╔══

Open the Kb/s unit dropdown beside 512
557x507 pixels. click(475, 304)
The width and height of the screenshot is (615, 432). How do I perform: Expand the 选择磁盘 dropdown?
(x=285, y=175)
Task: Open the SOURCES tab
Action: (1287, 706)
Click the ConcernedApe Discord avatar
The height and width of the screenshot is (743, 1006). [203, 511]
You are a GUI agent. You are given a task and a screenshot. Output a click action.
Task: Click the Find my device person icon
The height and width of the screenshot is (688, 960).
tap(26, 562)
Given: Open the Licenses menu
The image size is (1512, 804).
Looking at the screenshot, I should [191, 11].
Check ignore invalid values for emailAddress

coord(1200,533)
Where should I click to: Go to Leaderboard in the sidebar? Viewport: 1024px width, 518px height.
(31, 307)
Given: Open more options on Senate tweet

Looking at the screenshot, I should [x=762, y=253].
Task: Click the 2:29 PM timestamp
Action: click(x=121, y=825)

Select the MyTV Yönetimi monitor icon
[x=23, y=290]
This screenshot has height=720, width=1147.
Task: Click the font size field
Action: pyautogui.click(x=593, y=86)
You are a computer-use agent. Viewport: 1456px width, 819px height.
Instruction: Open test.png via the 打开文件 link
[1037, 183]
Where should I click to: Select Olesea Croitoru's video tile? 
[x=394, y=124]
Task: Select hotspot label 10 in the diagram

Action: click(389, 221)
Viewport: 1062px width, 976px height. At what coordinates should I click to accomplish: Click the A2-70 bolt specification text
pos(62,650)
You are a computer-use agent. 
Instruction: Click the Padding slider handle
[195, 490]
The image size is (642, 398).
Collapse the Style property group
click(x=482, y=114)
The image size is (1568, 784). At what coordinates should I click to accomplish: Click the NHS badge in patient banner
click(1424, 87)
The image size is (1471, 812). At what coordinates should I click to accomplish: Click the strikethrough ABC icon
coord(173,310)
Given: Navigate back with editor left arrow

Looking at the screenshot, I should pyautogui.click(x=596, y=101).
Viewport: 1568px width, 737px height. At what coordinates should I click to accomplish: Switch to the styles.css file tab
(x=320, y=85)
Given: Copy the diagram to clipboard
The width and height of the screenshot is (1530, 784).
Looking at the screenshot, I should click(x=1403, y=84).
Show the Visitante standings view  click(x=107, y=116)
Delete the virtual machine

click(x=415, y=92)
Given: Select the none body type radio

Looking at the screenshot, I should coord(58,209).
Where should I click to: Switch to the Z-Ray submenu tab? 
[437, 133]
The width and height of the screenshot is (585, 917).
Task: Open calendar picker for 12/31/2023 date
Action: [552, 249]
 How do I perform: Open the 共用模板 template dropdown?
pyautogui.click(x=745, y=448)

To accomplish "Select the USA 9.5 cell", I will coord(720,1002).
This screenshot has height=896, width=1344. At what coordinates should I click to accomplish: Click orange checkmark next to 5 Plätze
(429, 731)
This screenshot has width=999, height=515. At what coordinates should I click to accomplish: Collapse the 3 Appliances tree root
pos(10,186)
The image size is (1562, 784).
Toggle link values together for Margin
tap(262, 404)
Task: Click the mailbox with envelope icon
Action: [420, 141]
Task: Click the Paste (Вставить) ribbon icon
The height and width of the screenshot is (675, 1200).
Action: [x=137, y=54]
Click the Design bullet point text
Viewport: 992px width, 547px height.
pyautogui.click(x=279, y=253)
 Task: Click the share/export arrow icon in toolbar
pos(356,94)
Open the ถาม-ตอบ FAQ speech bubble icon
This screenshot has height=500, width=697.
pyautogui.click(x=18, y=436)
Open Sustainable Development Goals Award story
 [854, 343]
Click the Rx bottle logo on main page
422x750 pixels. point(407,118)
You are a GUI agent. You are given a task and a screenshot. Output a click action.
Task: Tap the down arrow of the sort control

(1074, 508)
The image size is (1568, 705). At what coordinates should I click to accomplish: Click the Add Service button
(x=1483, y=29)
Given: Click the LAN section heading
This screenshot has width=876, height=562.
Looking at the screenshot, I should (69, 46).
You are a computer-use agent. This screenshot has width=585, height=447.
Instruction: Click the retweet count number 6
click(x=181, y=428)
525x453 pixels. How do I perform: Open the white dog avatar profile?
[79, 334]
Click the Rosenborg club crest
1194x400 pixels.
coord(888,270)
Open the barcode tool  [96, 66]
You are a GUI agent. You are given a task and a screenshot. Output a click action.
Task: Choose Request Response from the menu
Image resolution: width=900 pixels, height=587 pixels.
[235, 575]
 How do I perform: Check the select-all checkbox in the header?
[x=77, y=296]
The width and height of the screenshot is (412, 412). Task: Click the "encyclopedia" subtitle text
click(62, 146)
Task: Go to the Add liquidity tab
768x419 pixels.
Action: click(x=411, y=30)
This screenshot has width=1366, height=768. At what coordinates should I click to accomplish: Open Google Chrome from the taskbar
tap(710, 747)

╚══

• [What the exercise asks]
Report every line of the material above that contains the string "size", treating uppercase and lowercase letters as different.

• [Complete response]
The image size is (1512, 804).
Task: Click the font size field
The image size is (642, 398).
The image size is (1568, 784). At what coordinates should I click to accomplish: Click the NHS badge in patient banner
The image size is (1471, 812). At what coordinates should I click to accomplish: Click the strikethrough ABC icon
The image size is (1562, 784).
The image size is (1568, 705). At what coordinates should I click to accomplish: Click the Add Service button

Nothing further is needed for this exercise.